Here is everything wired together into one runnable file. Fill in your two credentials in .env, change the URL, and adjust the prompt keys for whatever target you are extracting.

python
import os
import json
from dotenv import load_dotenv
from crawlbase import CrawlingAPI
import google.generativeai as genai

load_dotenv()
api = CrawlingAPI({"token": os.environ["CRAWLBASE_JS_TOKEN"]})
genai.configure(api_key=os.environ["GEMINI_API_KEY"])
model = genai.GenerativeModel("gemini-2.0-flash")

url = "https://books.toscrape.com/catalogue/a-light-in-the-attic_1000/index.html"

def fetch_markdown(target_url):
    options = {"format": "markdown", "ajax_wait": "true", "page_wait": 3000}
    response = api.get(target_url, options)
    return response["body"].decode("utf-8")

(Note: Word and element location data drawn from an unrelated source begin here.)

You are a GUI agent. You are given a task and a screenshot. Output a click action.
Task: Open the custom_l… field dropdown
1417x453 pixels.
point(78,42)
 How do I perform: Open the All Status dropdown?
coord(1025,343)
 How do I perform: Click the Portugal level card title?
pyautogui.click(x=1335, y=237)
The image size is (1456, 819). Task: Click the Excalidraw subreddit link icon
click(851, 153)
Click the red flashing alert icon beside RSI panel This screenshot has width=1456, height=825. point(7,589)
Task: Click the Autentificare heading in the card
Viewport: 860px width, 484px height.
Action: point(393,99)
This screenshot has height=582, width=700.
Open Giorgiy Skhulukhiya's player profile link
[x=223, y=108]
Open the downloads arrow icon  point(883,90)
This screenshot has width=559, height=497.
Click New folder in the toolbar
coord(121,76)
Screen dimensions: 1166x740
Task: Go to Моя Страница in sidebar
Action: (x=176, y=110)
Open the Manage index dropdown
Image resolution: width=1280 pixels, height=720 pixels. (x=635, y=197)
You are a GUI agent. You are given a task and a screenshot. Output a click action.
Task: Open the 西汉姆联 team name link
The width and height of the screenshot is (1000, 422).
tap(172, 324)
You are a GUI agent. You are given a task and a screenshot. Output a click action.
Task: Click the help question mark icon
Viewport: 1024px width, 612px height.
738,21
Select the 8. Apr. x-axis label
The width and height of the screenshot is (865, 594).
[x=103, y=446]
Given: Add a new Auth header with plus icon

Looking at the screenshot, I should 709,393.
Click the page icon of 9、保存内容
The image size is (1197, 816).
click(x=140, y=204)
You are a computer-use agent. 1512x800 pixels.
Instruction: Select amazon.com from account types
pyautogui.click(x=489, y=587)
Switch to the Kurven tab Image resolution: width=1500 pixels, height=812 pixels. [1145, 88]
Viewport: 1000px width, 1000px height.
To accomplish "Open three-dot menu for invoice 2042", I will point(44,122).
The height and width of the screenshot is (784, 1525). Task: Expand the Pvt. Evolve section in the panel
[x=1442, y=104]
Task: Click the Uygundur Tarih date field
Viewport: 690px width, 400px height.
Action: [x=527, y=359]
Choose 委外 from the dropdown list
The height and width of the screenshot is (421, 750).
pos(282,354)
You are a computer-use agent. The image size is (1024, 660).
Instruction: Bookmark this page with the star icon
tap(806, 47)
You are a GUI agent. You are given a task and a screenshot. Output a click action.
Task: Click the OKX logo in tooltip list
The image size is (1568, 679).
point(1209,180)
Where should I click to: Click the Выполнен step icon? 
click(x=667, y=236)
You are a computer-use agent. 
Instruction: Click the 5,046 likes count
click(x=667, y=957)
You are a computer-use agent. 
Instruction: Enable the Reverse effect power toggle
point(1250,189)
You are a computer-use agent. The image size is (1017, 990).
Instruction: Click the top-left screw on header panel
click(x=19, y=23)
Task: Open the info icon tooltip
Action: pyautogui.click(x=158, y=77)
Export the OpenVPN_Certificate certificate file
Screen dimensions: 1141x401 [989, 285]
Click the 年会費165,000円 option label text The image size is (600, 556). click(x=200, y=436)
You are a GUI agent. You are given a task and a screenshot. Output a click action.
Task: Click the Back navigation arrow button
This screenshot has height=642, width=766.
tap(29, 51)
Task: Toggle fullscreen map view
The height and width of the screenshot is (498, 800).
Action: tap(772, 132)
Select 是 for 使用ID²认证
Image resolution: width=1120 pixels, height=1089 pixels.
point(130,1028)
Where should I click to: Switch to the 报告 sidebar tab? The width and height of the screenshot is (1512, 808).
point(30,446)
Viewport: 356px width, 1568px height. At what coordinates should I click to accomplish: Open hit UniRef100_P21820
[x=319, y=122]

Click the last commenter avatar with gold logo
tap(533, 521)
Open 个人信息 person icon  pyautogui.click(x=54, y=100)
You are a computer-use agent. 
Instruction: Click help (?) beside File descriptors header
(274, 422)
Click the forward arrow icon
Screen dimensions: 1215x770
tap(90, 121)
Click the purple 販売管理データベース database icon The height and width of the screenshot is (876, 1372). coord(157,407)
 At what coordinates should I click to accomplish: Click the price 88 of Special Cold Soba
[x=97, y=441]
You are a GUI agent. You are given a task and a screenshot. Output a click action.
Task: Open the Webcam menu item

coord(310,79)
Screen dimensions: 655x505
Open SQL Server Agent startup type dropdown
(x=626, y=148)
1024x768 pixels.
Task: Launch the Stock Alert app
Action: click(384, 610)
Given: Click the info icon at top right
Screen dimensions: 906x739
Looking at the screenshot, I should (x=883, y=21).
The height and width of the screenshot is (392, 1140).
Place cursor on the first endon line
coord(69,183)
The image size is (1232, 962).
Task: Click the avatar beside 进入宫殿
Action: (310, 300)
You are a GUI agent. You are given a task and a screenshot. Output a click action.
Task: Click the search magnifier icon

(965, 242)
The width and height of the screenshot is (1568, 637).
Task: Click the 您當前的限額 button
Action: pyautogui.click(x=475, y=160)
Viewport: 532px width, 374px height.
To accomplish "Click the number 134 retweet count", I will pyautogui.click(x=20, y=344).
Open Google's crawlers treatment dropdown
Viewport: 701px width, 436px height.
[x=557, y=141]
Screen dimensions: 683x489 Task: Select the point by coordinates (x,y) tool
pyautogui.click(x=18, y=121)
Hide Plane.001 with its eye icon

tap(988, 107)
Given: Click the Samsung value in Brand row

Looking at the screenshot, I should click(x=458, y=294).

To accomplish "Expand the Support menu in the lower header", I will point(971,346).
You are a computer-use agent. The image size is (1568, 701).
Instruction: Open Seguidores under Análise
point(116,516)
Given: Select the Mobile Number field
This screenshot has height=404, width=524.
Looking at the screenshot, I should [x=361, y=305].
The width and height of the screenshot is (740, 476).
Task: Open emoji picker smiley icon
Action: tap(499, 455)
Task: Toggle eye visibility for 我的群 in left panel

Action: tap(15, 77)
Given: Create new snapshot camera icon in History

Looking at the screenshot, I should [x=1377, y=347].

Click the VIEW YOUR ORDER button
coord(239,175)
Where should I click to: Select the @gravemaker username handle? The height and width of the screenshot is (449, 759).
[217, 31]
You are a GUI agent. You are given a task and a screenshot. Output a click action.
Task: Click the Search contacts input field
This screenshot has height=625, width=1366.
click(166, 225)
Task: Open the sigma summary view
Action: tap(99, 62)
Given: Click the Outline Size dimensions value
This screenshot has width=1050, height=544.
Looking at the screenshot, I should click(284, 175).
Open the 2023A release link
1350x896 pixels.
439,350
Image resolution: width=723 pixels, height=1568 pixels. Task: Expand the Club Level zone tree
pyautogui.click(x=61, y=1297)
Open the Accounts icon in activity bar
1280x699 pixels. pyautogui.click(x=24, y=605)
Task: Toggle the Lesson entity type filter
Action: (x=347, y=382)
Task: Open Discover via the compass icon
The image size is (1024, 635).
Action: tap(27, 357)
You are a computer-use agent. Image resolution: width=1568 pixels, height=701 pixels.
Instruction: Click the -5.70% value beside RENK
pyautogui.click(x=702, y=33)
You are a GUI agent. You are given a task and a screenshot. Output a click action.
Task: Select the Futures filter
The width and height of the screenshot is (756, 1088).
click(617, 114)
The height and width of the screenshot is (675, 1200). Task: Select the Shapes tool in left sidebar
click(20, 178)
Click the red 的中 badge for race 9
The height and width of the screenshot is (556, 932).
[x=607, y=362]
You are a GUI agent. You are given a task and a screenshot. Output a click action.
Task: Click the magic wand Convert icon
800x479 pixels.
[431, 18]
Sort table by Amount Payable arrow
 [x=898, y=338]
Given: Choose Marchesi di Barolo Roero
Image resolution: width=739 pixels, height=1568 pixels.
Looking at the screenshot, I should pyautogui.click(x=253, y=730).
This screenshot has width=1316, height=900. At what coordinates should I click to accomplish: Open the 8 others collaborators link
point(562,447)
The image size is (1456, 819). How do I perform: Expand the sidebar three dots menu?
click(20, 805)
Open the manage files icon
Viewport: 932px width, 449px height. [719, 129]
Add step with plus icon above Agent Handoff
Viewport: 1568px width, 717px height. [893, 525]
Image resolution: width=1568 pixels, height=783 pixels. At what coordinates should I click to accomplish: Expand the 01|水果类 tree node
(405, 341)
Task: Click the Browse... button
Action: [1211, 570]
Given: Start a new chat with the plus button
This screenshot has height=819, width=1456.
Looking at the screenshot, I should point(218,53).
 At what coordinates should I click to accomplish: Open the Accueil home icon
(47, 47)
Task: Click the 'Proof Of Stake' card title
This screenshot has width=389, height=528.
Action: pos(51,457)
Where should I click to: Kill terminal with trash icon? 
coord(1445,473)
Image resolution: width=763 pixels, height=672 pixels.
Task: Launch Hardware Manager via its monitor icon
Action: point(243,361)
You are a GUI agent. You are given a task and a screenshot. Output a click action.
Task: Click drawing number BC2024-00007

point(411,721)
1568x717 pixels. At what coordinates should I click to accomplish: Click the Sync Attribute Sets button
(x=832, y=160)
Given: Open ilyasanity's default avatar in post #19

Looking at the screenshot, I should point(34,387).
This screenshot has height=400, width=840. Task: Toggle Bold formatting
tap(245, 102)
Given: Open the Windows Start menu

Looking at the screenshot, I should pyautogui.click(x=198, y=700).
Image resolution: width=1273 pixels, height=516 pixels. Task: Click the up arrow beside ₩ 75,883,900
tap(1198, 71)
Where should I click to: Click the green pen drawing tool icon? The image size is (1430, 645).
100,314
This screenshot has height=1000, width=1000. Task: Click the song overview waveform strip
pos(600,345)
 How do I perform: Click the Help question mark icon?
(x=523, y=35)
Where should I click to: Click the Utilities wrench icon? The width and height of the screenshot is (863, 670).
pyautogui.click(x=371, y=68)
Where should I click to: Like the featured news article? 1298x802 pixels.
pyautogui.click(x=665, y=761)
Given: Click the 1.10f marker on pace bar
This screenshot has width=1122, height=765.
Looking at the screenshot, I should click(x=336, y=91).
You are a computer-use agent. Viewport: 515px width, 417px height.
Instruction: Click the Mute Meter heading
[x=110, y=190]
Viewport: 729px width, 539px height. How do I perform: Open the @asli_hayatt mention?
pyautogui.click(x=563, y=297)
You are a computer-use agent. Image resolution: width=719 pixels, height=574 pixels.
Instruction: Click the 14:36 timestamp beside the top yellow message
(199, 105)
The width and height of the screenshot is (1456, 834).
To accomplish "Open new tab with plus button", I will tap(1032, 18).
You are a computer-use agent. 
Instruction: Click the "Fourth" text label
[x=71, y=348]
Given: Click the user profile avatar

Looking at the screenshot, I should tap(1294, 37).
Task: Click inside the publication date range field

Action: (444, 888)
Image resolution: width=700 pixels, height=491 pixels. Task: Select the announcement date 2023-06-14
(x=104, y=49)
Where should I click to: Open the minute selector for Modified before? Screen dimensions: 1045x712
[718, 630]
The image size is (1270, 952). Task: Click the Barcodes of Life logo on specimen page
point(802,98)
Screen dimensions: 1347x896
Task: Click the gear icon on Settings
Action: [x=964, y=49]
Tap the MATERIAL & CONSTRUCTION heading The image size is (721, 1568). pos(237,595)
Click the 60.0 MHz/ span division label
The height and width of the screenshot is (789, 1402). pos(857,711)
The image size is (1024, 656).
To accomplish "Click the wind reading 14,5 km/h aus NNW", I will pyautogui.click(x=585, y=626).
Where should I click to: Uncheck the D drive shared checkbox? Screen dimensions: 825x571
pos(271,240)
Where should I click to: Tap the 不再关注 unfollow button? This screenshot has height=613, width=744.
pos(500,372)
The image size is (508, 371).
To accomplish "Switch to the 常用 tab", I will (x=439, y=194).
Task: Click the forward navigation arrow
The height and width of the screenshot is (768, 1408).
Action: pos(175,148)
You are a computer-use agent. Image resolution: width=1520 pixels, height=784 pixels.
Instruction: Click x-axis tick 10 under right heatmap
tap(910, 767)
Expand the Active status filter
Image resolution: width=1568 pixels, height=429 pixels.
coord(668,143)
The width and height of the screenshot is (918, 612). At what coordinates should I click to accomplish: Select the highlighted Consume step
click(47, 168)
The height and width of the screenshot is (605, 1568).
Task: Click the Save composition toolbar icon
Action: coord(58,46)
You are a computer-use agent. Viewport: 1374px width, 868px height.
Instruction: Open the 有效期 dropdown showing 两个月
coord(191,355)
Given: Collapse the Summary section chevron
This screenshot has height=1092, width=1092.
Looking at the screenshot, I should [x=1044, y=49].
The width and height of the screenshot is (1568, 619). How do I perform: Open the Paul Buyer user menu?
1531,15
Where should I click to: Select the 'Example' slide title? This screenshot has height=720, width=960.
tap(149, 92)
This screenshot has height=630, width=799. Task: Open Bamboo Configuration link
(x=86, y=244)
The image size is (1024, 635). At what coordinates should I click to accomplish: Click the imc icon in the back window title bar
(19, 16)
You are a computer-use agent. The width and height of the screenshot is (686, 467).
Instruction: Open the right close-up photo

def extract_fields(content):
    prompt = f"""You are a data extraction tool. From the page content below,
extract the book title, price, availability, and star rating.
Return only JSON with keys: title, price, availability, rating.

CONTENT:
{content}
"""
    response = model.generate_content(
        prompt,
        generation_config={"response_mime_type": "application/json"},
    )
    return response.text

def main():
    markdown = fetch_markdown(url)
    raw = extract_fields(markdown)
    try:
        data = json.loads(raw)
    except json.JSONDecodeError:
        print("Gemini did not return valid JSON:", raw)
        return
    with open("book_data.json", "w") as f:
        json.dump(data, f, indent=2)
    print(json.dumps(data, indent=2))

if __name__ == "__main__":
    main()

What the output looks like

Run it with python scraper.py and you get clean structured data written to book_data.json and echoed to the console.

json
{
  "title": "A Light in the Attic",
  "price": "£51.77",
  "availability": "In stock (22 available)",
  "rating": "Three"
}

Notice what you did not write: no CSS selectors, no XPath, no per-field parsing logic. You described the fields and the model found them. Point the same script at a different book URL, or a product page on another site, and it adapts without code changes, which is the real advantage of the AI data extraction approach over hand-tuned selectors.

Scaling to many pages

One page is a demo; a real job runs over a list of URLs. The shape stays the same: loop the URLs, fetch each through the Crawling API, extract with Gemini, and collect the rows. Two things to keep in mind as you scale. Gemini bills per token, so sending markdown rather than full HTML keeps cost down on every call, and the Crawling API has its own throughput so you do not have to manage proxies or browser instances yourself.

python
urls = [
    "https://books.toscrape.com/catalogue/a-light-in-the-attic_1000/index.html",
    "https://books.toscrape.com/catalogue/tipping-the-velvet_999/index.html",
]

results = []
for u in urls:
    markdown = fetch_markdown(u)
    raw = extract_fields(markdown)
    try:
        results.append(json.loads(raw))
    except json.JSONDecodeError:
        print(f"Skipped {u}: invalid JSON")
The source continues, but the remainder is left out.